* _STATED GOAL_
Update the listing below by changing "Where should I click to" to "Which spot should I click to" everywhere it occurs, and leave all other text as it is.
---------- ENTRIES
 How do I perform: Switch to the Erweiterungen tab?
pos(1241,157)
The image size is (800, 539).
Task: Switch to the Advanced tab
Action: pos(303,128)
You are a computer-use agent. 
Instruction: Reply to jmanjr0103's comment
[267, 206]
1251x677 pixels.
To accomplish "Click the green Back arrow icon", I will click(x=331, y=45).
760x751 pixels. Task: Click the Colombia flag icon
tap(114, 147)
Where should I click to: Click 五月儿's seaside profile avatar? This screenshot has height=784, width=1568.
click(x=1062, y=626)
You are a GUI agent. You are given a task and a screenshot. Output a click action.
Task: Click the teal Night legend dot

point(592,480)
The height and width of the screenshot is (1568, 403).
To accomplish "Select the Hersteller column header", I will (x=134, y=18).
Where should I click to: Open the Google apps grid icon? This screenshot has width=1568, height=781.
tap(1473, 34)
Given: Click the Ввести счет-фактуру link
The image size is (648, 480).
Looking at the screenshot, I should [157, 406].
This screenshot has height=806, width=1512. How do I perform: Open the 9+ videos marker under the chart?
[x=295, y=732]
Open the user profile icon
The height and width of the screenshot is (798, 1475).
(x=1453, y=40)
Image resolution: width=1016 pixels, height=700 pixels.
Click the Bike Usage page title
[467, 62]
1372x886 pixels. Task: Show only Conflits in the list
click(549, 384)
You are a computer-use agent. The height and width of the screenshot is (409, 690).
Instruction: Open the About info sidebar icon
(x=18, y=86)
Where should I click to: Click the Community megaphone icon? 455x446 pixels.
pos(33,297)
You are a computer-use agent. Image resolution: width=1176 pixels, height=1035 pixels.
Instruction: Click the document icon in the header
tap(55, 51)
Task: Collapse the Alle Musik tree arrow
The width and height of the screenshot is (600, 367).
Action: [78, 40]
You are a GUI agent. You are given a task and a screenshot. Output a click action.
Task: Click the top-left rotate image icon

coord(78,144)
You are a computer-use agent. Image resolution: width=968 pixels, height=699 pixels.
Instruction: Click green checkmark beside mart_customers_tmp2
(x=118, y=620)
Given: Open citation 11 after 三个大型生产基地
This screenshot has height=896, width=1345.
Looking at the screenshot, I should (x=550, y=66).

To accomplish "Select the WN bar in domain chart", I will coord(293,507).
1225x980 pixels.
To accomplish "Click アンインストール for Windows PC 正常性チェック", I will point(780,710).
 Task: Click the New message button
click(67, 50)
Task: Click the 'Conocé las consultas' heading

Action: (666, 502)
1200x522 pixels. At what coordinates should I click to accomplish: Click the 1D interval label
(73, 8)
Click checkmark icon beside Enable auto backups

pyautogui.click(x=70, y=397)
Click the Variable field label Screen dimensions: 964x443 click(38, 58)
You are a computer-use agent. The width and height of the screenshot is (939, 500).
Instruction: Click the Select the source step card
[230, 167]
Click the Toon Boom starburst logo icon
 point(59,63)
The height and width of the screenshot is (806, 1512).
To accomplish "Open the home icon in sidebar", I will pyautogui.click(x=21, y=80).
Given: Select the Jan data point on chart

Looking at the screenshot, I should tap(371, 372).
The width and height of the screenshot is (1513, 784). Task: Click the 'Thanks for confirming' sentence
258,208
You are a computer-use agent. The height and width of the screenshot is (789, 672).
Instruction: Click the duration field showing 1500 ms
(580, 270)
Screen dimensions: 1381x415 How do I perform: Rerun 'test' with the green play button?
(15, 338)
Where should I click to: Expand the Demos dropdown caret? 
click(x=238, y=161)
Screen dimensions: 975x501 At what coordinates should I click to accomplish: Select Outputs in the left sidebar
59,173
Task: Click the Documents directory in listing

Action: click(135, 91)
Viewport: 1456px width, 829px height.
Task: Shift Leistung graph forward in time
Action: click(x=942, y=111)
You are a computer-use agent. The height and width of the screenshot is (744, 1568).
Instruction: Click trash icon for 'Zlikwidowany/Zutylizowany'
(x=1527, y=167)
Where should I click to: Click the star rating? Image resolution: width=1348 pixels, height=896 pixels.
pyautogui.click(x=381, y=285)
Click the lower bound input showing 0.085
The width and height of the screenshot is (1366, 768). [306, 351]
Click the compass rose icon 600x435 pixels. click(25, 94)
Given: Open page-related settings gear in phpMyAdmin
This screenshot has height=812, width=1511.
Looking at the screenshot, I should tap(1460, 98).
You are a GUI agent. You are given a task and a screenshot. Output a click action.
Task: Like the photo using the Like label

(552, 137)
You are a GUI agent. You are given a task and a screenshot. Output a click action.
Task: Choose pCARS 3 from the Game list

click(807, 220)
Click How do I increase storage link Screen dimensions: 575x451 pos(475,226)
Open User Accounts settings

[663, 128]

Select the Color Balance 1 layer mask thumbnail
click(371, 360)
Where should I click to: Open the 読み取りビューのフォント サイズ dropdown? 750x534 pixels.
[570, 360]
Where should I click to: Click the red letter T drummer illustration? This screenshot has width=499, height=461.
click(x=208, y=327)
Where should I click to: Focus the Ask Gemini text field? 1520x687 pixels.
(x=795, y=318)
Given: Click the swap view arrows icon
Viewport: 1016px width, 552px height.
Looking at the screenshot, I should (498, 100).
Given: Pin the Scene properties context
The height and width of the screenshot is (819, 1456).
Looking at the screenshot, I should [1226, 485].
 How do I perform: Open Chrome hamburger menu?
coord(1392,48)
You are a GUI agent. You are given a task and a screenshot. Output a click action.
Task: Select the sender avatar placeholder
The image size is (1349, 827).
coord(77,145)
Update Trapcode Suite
--------------------
* _EXERCISE SOLUTION_
 How do I perform: Switch to the Erweiterungen tab?
pos(1241,157)
The image size is (800, 539).
Task: Switch to the Advanced tab
Action: pos(303,128)
You are a computer-use agent. 
Instruction: Reply to jmanjr0103's comment
[267, 206]
1251x677 pixels.
To accomplish "Click the green Back arrow icon", I will click(x=331, y=45).
760x751 pixels. Task: Click the Colombia flag icon
tap(114, 147)
Which spot should I click to: Click 五月儿's seaside profile avatar? This screenshot has height=784, width=1568.
click(x=1062, y=626)
You are a GUI agent. You are given a task and a screenshot. Output a click action.
Task: Click the teal Night legend dot

point(592,480)
The height and width of the screenshot is (1568, 403).
To accomplish "Select the Hersteller column header", I will (x=134, y=18).
Which spot should I click to: Open the Google apps grid icon? This screenshot has width=1568, height=781.
tap(1473, 34)
Given: Click the Ввести счет-фактуру link
The image size is (648, 480).
Looking at the screenshot, I should [157, 406].
This screenshot has height=806, width=1512. How do I perform: Open the 9+ videos marker under the chart?
[x=295, y=732]
Open the user profile icon
The height and width of the screenshot is (798, 1475).
(x=1453, y=40)
Image resolution: width=1016 pixels, height=700 pixels.
Click the Bike Usage page title
[467, 62]
1372x886 pixels. Task: Show only Conflits in the list
click(549, 384)
You are a computer-use agent. The height and width of the screenshot is (409, 690).
Instruction: Open the About info sidebar icon
(x=18, y=86)
Which spot should I click to: Click the Community megaphone icon? 455x446 pixels.
pos(33,297)
You are a computer-use agent. Image resolution: width=1176 pixels, height=1035 pixels.
Instruction: Click the document icon in the header
tap(55, 51)
Task: Collapse the Alle Musik tree arrow
The width and height of the screenshot is (600, 367).
Action: [78, 40]
You are a GUI agent. You are given a task and a screenshot. Output a click action.
Task: Click the top-left rotate image icon

coord(78,144)
You are a computer-use agent. Image resolution: width=968 pixels, height=699 pixels.
Instruction: Click green checkmark beside mart_customers_tmp2
(x=118, y=620)
Given: Open citation 11 after 三个大型生产基地
This screenshot has height=896, width=1345.
Looking at the screenshot, I should (x=550, y=66).

To accomplish "Select the WN bar in domain chart", I will coord(293,507).
1225x980 pixels.
To accomplish "Click アンインストール for Windows PC 正常性チェック", I will point(780,710).
 Task: Click the New message button
click(67, 50)
Task: Click the 'Conocé las consultas' heading

Action: (666, 502)
1200x522 pixels. At what coordinates should I click to accomplish: Click the 1D interval label
(73, 8)
Click checkmark icon beside Enable auto backups

pyautogui.click(x=70, y=397)
Click the Variable field label Screen dimensions: 964x443 click(38, 58)
You are a computer-use agent. The width and height of the screenshot is (939, 500).
Instruction: Click the Select the source step card
[230, 167]
Click the Toon Boom starburst logo icon
 point(59,63)
The height and width of the screenshot is (806, 1512).
To accomplish "Open the home icon in sidebar", I will pyautogui.click(x=21, y=80).
Given: Select the Jan data point on chart

Looking at the screenshot, I should tap(371, 372).
The width and height of the screenshot is (1513, 784). Task: Click the 'Thanks for confirming' sentence
258,208
You are a computer-use agent. The height and width of the screenshot is (789, 672).
Instruction: Click the duration field showing 1500 ms
(580, 270)
Screen dimensions: 1381x415 How do I perform: Rerun 'test' with the green play button?
(15, 338)
Which spot should I click to: Expand the Demos dropdown caret? 
click(x=238, y=161)
Screen dimensions: 975x501 At what coordinates should I click to accomplish: Select Outputs in the left sidebar
59,173
Task: Click the Documents directory in listing

Action: click(135, 91)
Viewport: 1456px width, 829px height.
Task: Shift Leistung graph forward in time
Action: click(x=942, y=111)
You are a computer-use agent. The height and width of the screenshot is (744, 1568).
Instruction: Click trash icon for 'Zlikwidowany/Zutylizowany'
(x=1527, y=167)
Which spot should I click to: Click the star rating? Image resolution: width=1348 pixels, height=896 pixels.
pyautogui.click(x=381, y=285)
Click the lower bound input showing 0.085
The width and height of the screenshot is (1366, 768). [306, 351]
Click the compass rose icon 600x435 pixels. click(25, 94)
Given: Open page-related settings gear in phpMyAdmin
This screenshot has height=812, width=1511.
Looking at the screenshot, I should tap(1460, 98).
You are a GUI agent. You are given a task and a screenshot. Output a click action.
Task: Like the photo using the Like label

(552, 137)
You are a GUI agent. You are given a task and a screenshot. Output a click action.
Task: Choose pCARS 3 from the Game list

click(807, 220)
Click How do I increase storage link Screen dimensions: 575x451 pos(475,226)
Open User Accounts settings

[663, 128]

Select the Color Balance 1 layer mask thumbnail
click(371, 360)
Which spot should I click to: Open the 読み取りビューのフォント サイズ dropdown? 750x534 pixels.
[570, 360]
Which spot should I click to: Click the red letter T drummer illustration? This screenshot has width=499, height=461.
click(x=208, y=327)
Which spot should I click to: Focus the Ask Gemini text field? 1520x687 pixels.
(x=795, y=318)
Given: Click the swap view arrows icon
Viewport: 1016px width, 552px height.
Looking at the screenshot, I should (498, 100).
Given: Pin the Scene properties context
The height and width of the screenshot is (819, 1456).
Looking at the screenshot, I should [1226, 485].
 How do I perform: Open Chrome hamburger menu?
coord(1392,48)
You are a GUI agent. You are given a task and a screenshot. Output a click action.
Task: Select the sender avatar placeholder
The image size is (1349, 827).
coord(77,145)
Update Trapcode Suite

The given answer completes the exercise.